Stated goal
Copy down the data below word for word, from the very beginning up to and including the line that contains "click(x=16, y=205)".

The input
start

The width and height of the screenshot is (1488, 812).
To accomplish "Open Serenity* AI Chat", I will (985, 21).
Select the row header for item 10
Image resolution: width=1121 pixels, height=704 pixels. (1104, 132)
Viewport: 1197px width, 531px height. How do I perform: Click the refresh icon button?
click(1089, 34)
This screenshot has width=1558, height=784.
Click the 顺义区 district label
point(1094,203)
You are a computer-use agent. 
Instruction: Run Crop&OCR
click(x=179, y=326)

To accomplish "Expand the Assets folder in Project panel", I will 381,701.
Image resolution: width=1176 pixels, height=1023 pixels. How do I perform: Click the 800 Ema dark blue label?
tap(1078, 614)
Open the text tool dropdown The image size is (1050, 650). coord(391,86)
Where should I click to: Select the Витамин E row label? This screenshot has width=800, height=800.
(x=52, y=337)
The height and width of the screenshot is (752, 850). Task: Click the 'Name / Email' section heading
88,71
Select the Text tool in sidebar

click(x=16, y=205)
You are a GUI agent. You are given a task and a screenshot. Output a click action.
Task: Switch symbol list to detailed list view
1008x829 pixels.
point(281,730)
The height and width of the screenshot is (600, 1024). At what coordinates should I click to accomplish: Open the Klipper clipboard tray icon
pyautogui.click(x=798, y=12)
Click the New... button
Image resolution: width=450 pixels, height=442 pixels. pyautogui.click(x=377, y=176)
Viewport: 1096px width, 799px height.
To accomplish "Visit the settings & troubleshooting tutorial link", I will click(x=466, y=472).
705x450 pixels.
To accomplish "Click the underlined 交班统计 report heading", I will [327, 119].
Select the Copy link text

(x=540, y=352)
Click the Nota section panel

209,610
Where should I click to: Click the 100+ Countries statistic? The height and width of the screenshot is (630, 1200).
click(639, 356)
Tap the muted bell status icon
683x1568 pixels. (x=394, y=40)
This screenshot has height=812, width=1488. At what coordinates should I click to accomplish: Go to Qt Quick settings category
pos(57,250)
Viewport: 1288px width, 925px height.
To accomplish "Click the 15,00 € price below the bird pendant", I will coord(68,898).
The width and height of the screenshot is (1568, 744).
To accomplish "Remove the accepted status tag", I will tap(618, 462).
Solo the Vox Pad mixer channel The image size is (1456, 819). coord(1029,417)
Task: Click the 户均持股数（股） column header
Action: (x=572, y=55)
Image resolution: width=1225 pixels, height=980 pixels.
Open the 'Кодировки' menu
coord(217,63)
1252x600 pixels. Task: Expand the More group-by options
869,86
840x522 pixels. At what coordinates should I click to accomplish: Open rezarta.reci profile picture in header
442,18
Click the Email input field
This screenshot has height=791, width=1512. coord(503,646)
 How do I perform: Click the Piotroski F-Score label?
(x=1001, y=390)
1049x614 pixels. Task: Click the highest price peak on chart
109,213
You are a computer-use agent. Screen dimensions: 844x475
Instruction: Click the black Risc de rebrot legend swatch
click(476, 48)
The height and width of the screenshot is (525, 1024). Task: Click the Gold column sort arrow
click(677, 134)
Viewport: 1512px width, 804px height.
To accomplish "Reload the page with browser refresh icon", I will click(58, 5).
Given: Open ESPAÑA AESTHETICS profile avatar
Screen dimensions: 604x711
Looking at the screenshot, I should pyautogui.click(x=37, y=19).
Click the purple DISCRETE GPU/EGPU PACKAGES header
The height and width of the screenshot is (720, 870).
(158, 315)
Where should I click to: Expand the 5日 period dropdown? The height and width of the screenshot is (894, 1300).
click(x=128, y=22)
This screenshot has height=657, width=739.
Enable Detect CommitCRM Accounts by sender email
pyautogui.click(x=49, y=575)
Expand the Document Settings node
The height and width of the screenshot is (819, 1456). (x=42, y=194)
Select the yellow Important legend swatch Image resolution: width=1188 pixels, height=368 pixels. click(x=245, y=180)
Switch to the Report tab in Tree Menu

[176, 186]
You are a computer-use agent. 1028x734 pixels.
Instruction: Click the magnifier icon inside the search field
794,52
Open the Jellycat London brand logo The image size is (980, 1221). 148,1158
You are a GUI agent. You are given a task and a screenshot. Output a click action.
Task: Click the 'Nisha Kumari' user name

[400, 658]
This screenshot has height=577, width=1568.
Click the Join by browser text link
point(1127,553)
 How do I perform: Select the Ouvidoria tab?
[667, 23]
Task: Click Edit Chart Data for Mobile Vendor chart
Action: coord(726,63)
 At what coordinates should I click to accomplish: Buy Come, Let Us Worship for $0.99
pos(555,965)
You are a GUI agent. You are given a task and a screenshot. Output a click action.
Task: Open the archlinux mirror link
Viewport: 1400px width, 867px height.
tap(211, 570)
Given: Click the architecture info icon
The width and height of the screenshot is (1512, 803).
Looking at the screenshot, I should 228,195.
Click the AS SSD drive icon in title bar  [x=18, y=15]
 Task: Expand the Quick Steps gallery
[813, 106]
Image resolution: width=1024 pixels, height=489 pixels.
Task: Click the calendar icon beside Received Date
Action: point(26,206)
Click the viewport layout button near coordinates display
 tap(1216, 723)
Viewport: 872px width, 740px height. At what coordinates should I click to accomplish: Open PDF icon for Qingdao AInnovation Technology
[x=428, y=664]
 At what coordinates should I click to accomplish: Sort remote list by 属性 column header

end

Solution for this problem
The width and height of the screenshot is (1488, 812).
To accomplish "Open Serenity* AI Chat", I will (985, 21).
Select the row header for item 10
Image resolution: width=1121 pixels, height=704 pixels. (1104, 132)
Viewport: 1197px width, 531px height. How do I perform: Click the refresh icon button?
click(1089, 34)
This screenshot has width=1558, height=784.
Click the 顺义区 district label
point(1094,203)
You are a computer-use agent. 
Instruction: Run Crop&OCR
click(x=179, y=326)

To accomplish "Expand the Assets folder in Project panel", I will 381,701.
Image resolution: width=1176 pixels, height=1023 pixels. How do I perform: Click the 800 Ema dark blue label?
tap(1078, 614)
Open the text tool dropdown The image size is (1050, 650). coord(391,86)
Where should I click to: Select the Витамин E row label? This screenshot has width=800, height=800.
(x=52, y=337)
The height and width of the screenshot is (752, 850). Task: Click the 'Name / Email' section heading
88,71
Select the Text tool in sidebar

click(x=16, y=205)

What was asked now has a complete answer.